Project performance, meaning the time required to render reports and dashboards, hinges on the design of the logical data model and metric complexity. Following the best practices described in this article, you will be able avoid the pitfalls most often responsible for performance degradation. This article will also discuss how to use the new LDM Designer in CloudConnect to apply the necessary model changes.
- Large tables
Size is determined by both column and row count
How to check: Create a simple metric counting rows in your data set [SELECT COUNT (connection point attribute)]. Use this metric in a report and apply random filters (this will prevent cache hits). If this trivial report exceeds reasonable runtimes, find a way to reduce the table size.
- Table joins
Joining one or more large data sets adds to query complexity
How to check: Create a simple metric counting rows in your data set [Select Count (connection_point_attribute)]. Use this metric in a two reports, one sliced by an attribute from the same data set and one sliced by an attribute from the joined data set. If the runtime of the report that requires the join is significantly longer than the one without, investigate methods for eliminating the join.
- Multi-query reports
Reports that display metrics computed from independent data sets require multiple queries
How to check: Create a report with two metrics based on facts in different data sets and slice by a shared attribute. Measure the report load time with both metrics and then rerun the report with only one of the metrics. If the report including both metrics requires a significantly longer run-time, try splitting metrics across multiple reports.
A unique subtotal type that requires re-computation of queries based on report attribute values
How to check: Identify a report that utilizes Rollups as a subtotal type and requires excessive runtime. Run the report with no Rollup to determine if runtime is reduced.
Reduce Data Volume
Change the table granularity by aggregating over time periods or over attributes. Table size is dependent on column and row count, so minimize size by excluding unnecessary fields or utilizing attribute labels, i.e. UserName for UserID. Volume reduction in fact tables is also possible by storing data for only a specific time period, i.e. the last 6 months or past year.
Minimize Joins by Denormalizing
Queries suffer performance penalties as a result of table joins. Furthermore, these penalties correlate with table size so the larger the tables, the longer the queries take to run. Denormalize, meaning merge related fields into the same data set, to expedite query execution.

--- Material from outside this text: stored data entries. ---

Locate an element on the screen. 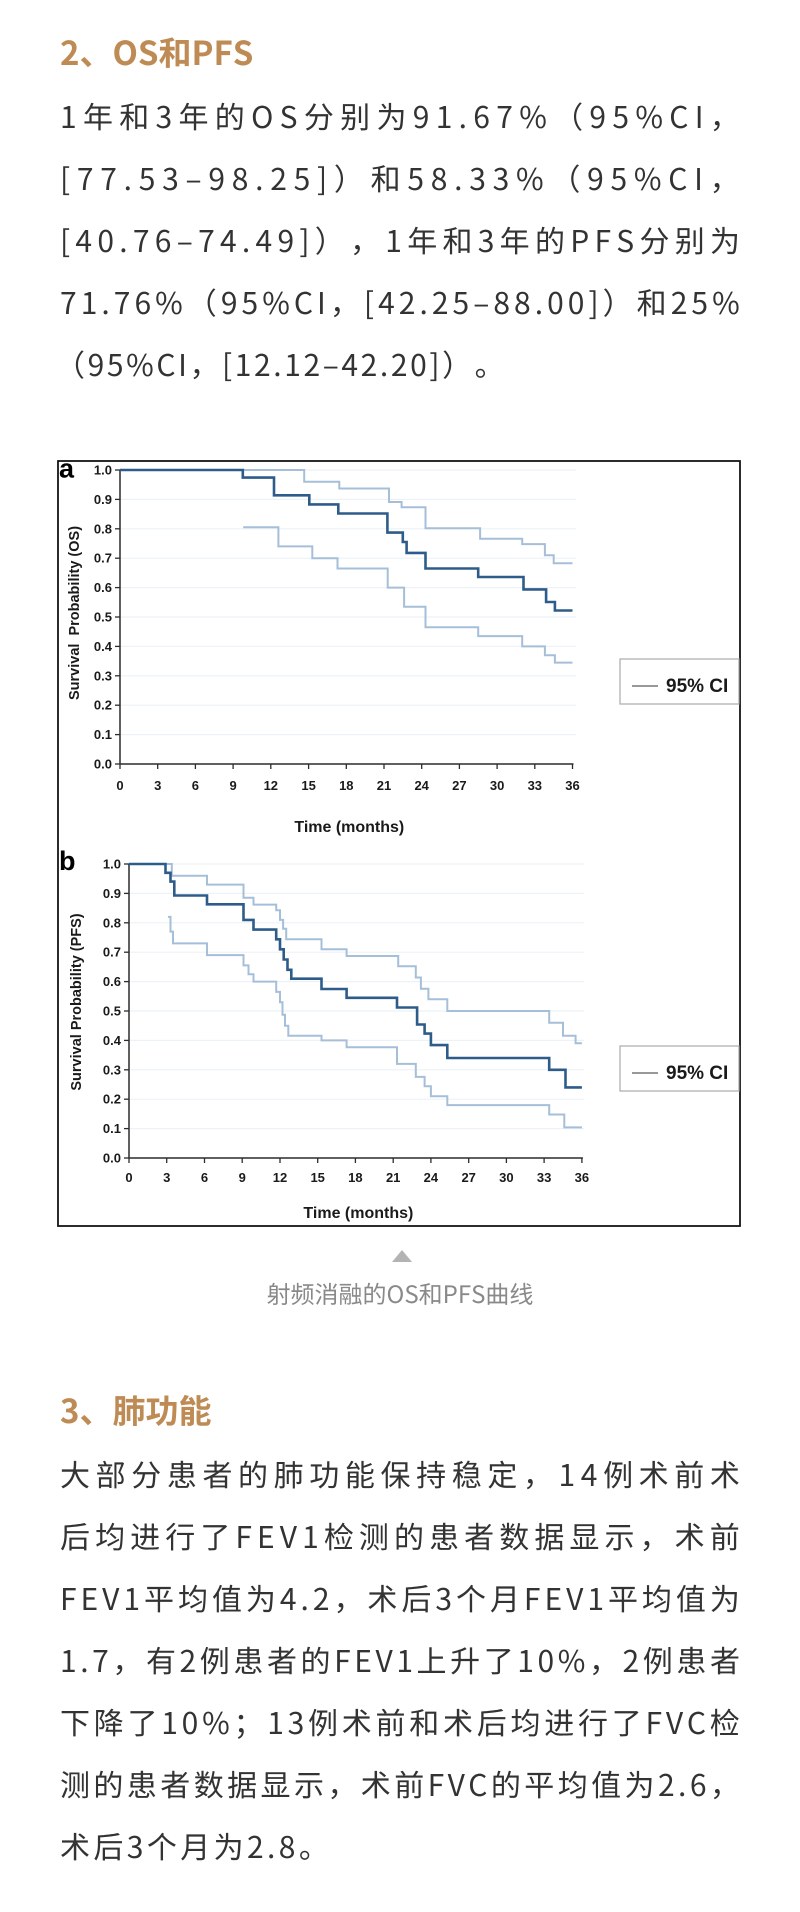 This screenshot has height=1912, width=800. svg-text: Survival Probability (OS) is located at coordinates (75, 613). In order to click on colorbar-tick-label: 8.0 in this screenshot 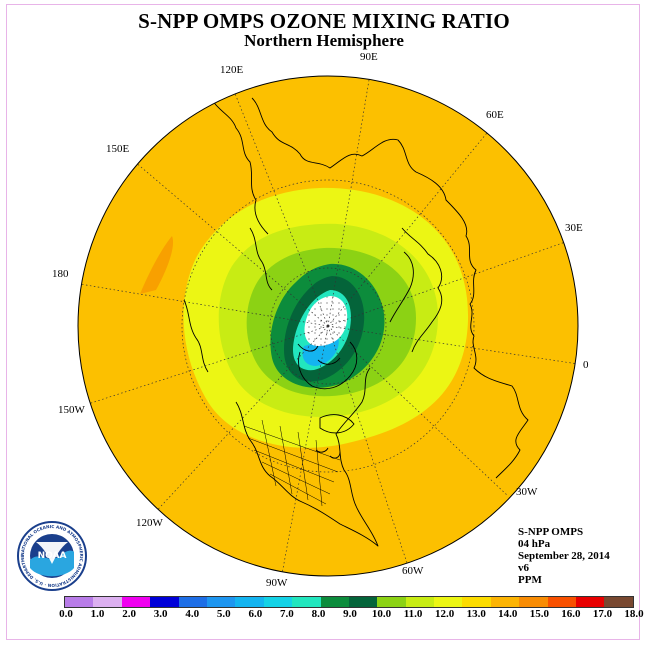, I will do `click(318, 614)`.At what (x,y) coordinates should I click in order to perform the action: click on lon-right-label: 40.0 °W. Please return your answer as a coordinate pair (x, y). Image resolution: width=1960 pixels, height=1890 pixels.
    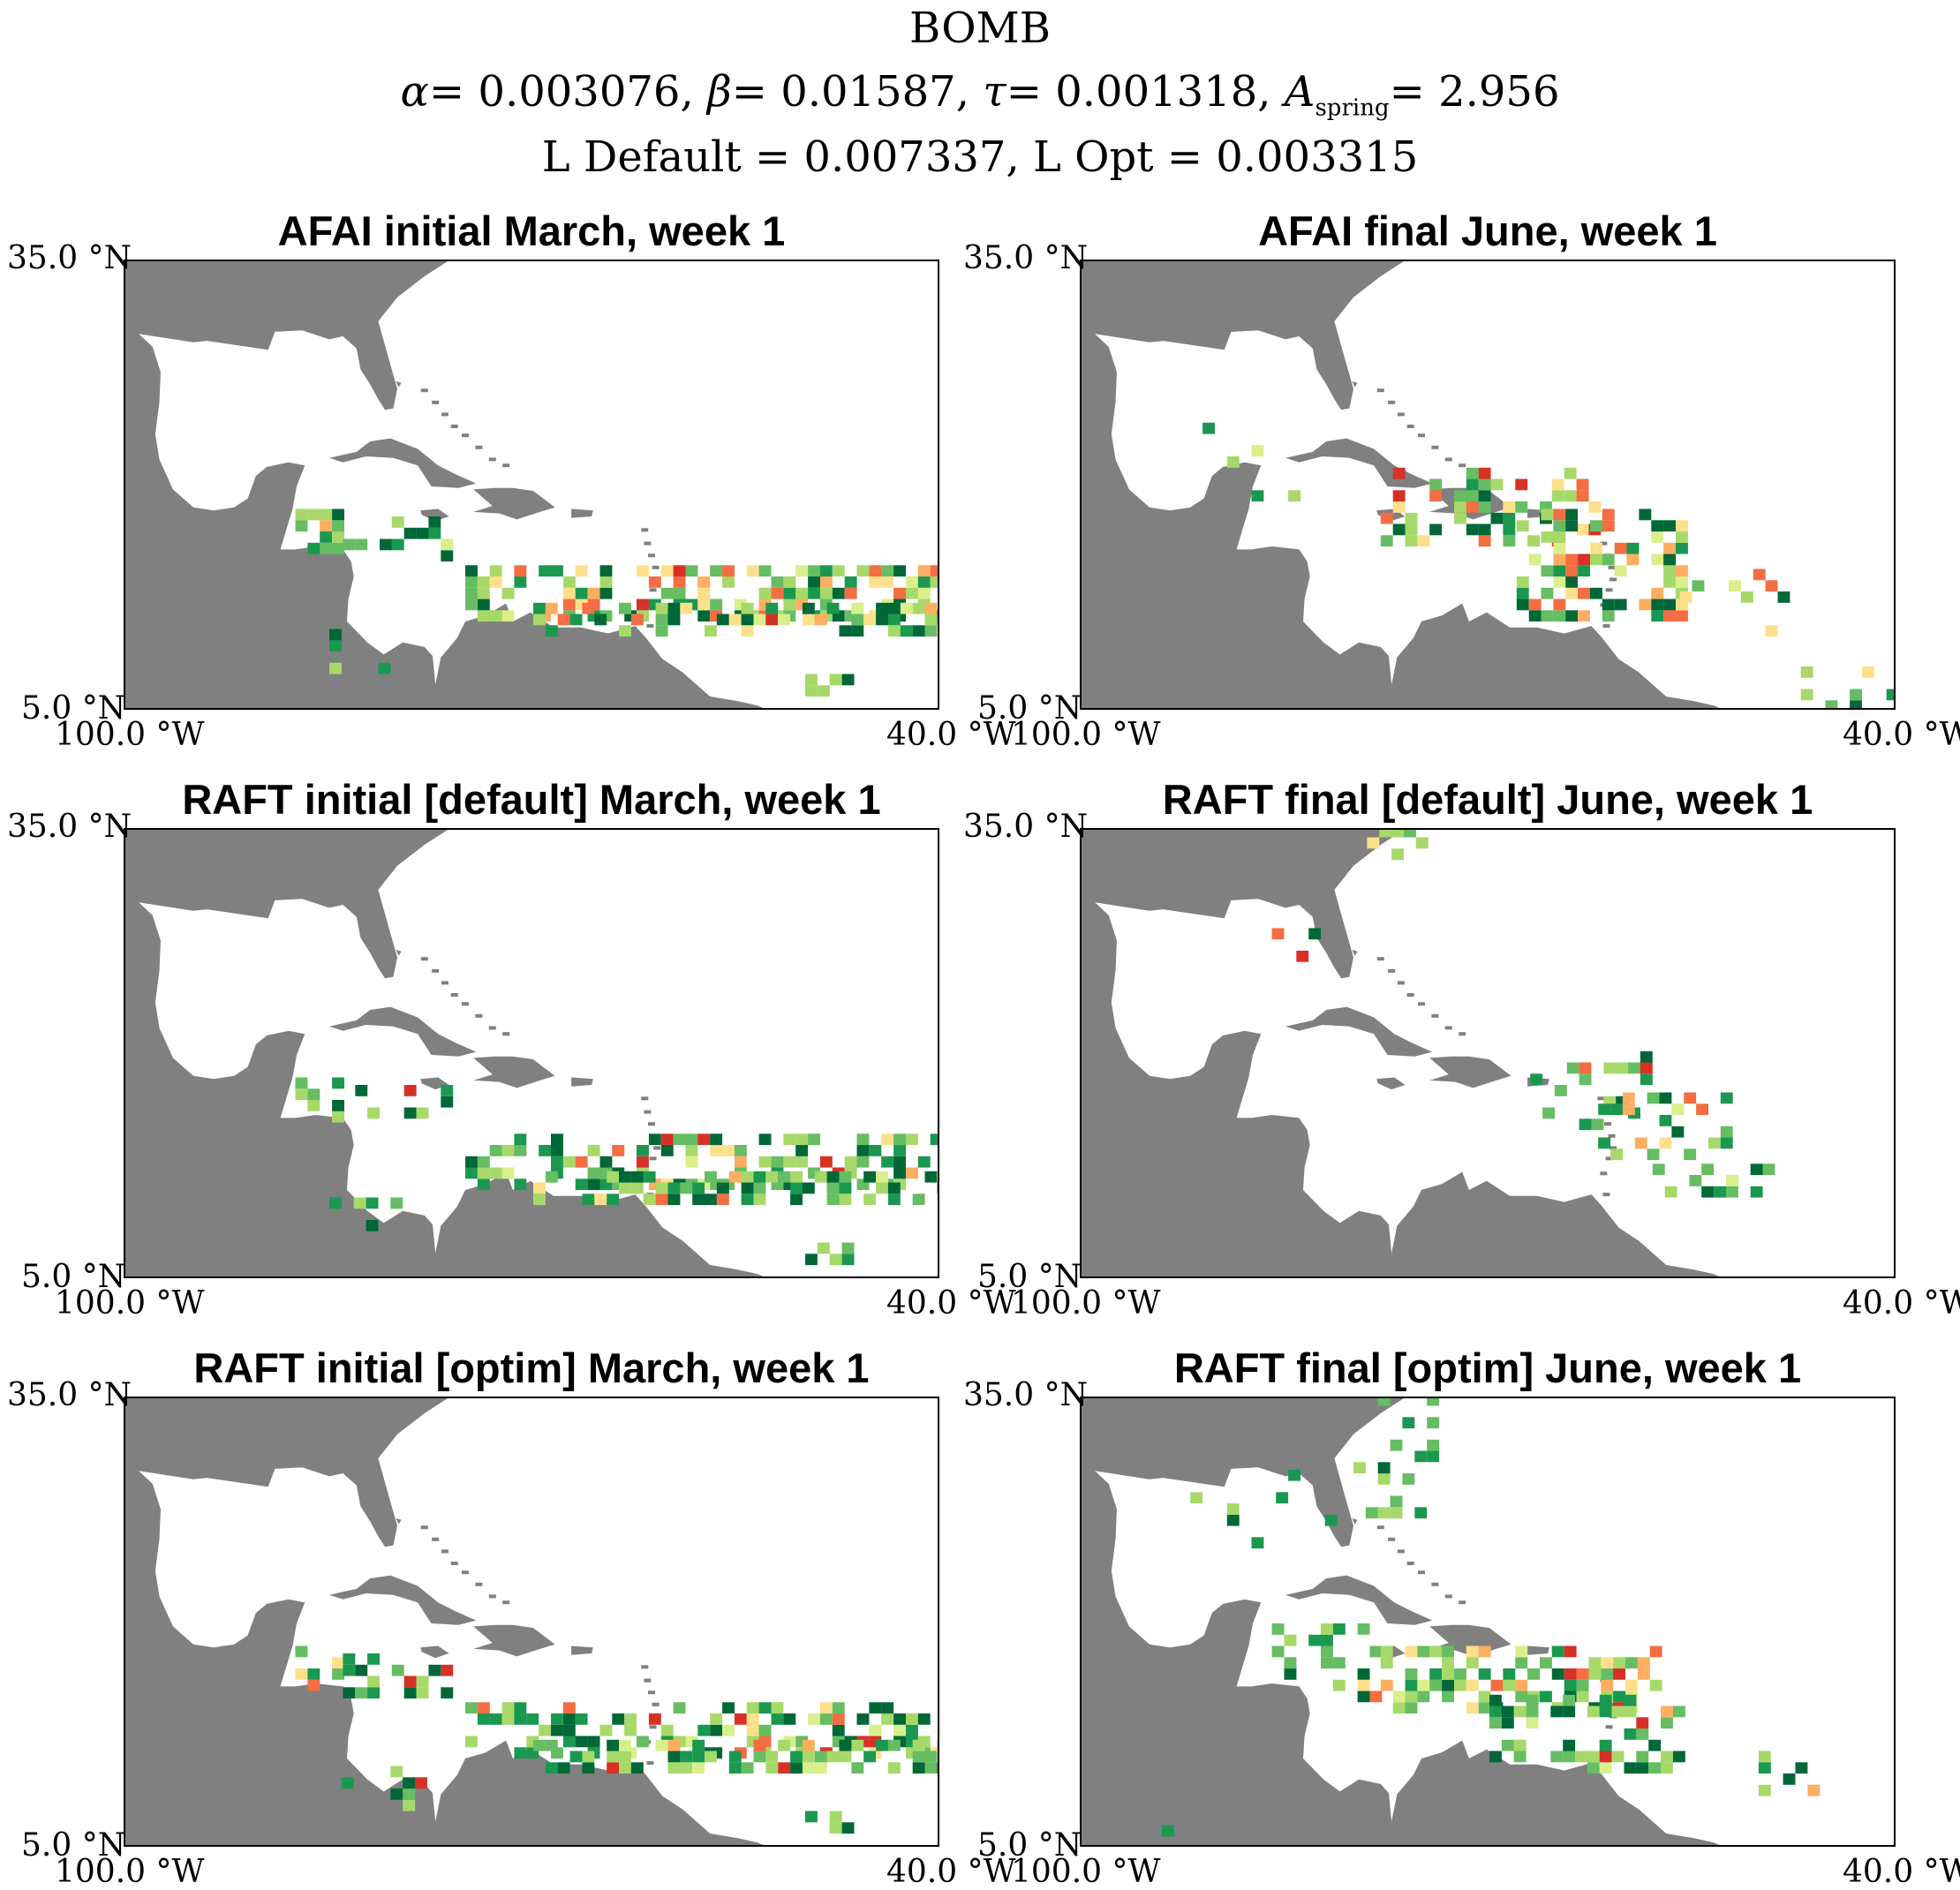
    Looking at the image, I should click on (1901, 735).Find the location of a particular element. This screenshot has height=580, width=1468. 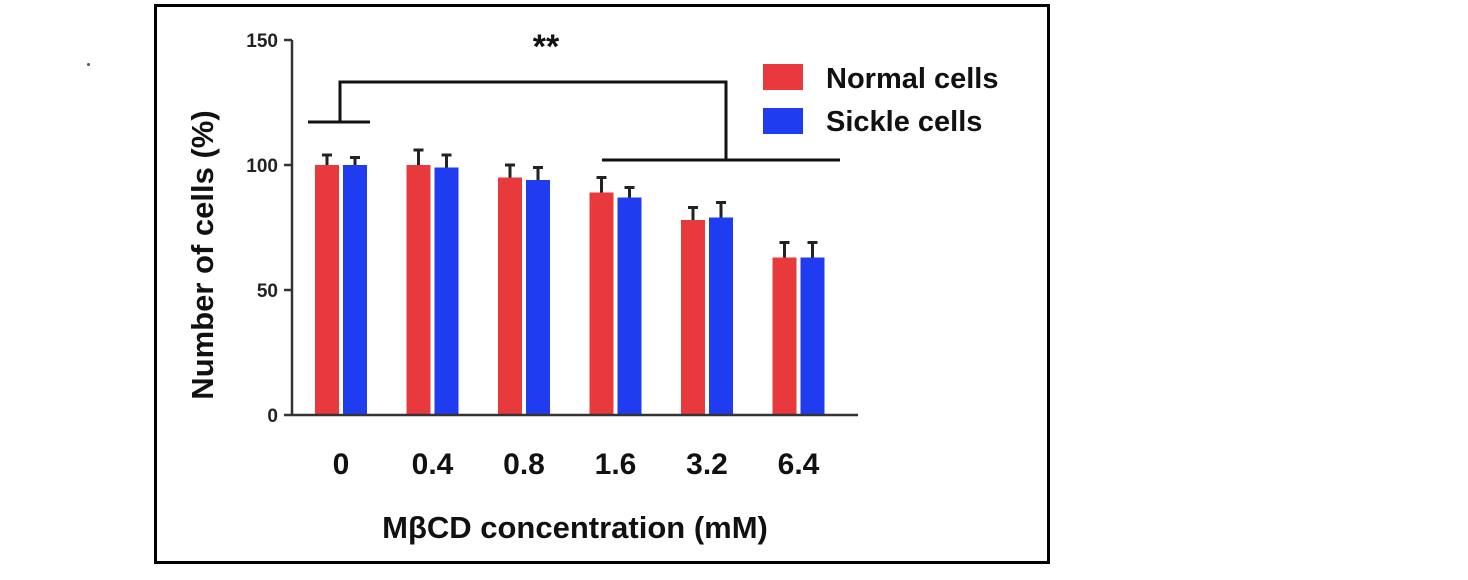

Simplify Reports Multiple Queries
Reports designed to display multiple metrics calculated from different data sets will require multiple table scans. If report rendering times exceed desired times, troubleshoot by splitting the metrics into separate reports and running separately. Similarly, applying attribute filters to metrics calculated from different data sets will require multiple table scans.
Subtotal computations demand little with one exception, the Rollup. Other subtotal functions like average, sum, and minimum can be computed from a single query; however, rollups, which are typically used for non-additive facts, require recomputing metrics at the attribute level. This added complexity can require additional table scans and decrease rendering speeds.
Using the LDM Modeler
If you already use GoodData for your reporting needs and want to update your existing data model, Release 87 of CloudConnect provided this functionality. To perform edits, follow this protocol:
- Enter project in CloudConnect
- Create new logical data model
- Import data model from existing GoodData project
Click and drag attributes/facts to move between data sets
Ex: Moving Fact 2 from Data Set 1 to Data Set 2
- Add or remove facts, attributes, data sets or dates
- Select Publish model to server
Ex: Fact 2 Moved from Data Set 1 to Data Set 2 and Attribute E added to Data Set 2
- Review changes
Low Impact - Non-destructive changes, typically additions or name changes
High Impact - Model alterations that affect referential integrity or are destructive
DataPerforms updates without changing the project’s existing data.
Updates model without regarding data. Data discarded as needed.